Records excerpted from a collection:
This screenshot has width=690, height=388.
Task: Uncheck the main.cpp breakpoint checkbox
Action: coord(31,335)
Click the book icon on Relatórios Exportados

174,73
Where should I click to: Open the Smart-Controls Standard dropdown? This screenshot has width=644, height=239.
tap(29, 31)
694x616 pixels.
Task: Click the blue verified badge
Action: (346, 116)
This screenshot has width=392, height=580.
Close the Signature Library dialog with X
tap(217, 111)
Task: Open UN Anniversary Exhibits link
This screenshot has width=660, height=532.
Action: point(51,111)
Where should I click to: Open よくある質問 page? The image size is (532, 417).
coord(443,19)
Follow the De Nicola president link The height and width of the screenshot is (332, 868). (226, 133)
==
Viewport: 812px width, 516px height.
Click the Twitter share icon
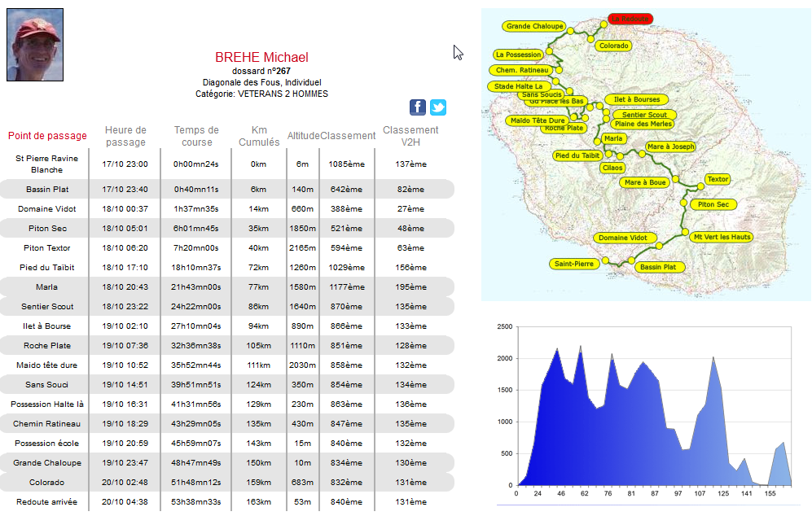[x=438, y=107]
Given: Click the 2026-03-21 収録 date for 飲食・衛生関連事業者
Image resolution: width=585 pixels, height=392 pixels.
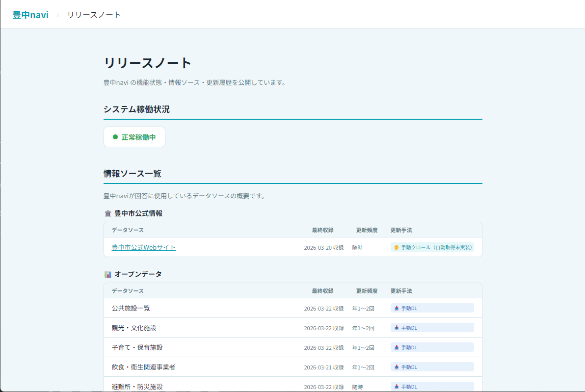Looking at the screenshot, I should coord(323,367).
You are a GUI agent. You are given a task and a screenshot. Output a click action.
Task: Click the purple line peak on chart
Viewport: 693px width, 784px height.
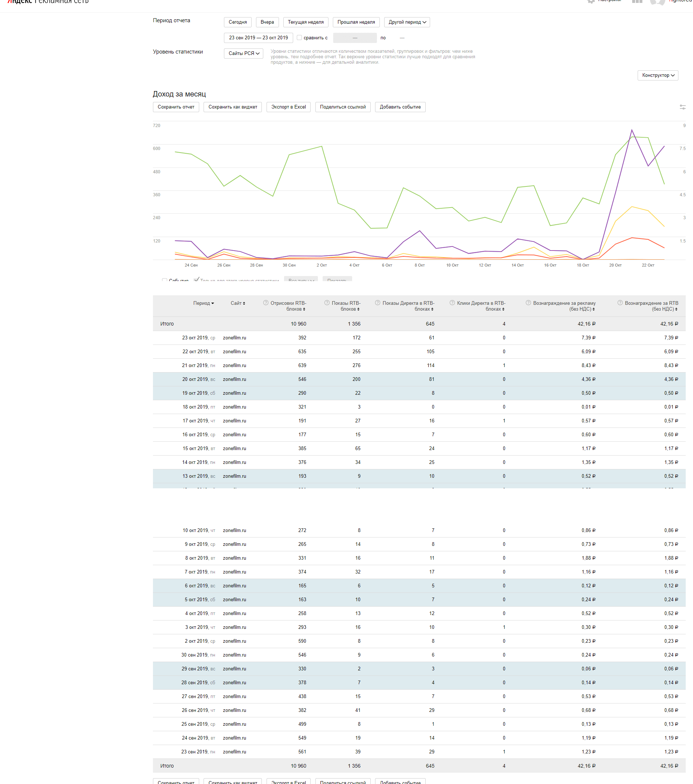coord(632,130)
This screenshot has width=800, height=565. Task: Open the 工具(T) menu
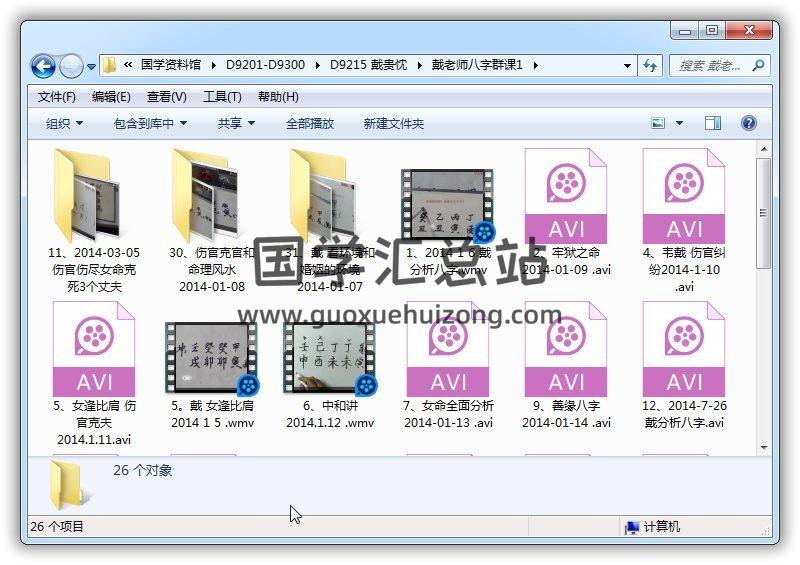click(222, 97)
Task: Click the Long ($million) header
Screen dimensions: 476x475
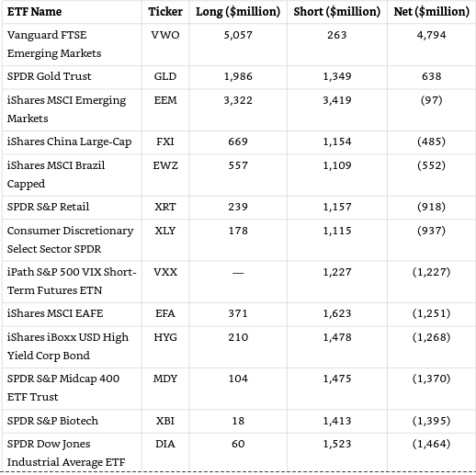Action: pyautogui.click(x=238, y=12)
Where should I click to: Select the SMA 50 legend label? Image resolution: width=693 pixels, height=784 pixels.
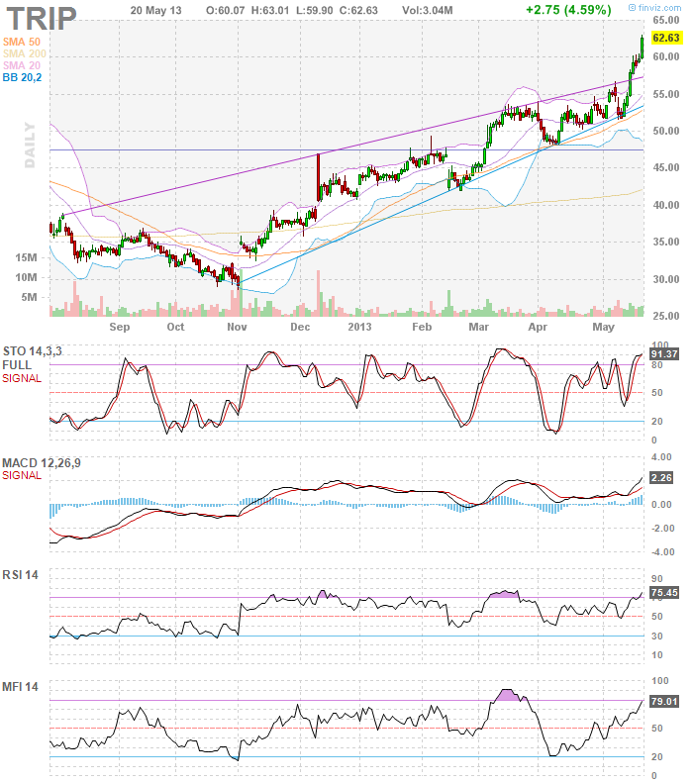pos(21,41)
...
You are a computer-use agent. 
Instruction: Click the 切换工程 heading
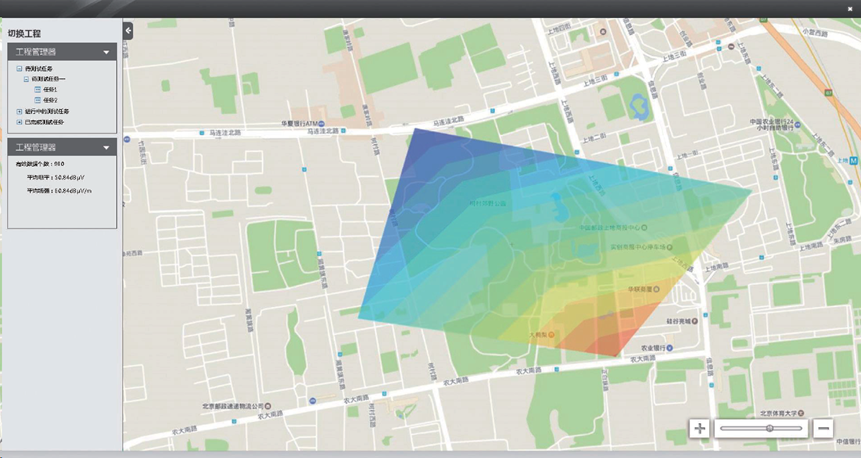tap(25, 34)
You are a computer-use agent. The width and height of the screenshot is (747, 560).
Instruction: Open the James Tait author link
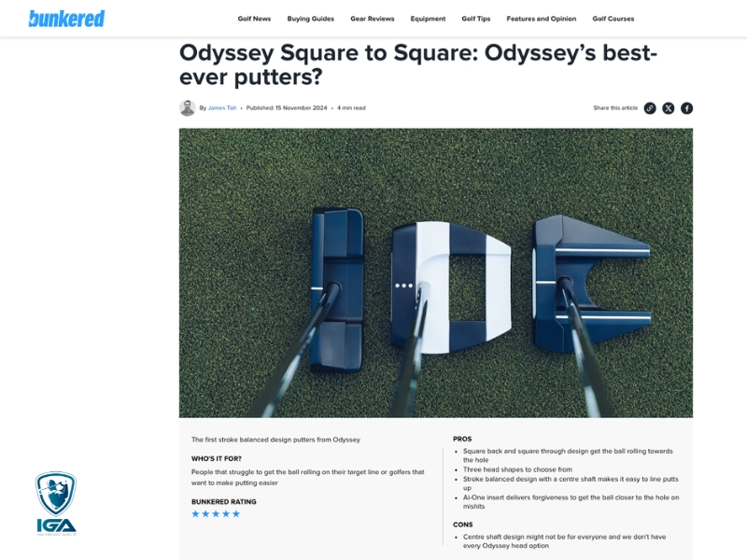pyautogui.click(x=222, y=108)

Aim of the task
Return only those lines of the records that contain the string "agent".

Written answer
You are a GUI agent. You are given a task and a screenshot. Output a click action.
You are a computer-use agent. 
You are a computer-use agent. The width and height of the screenshot is (747, 560).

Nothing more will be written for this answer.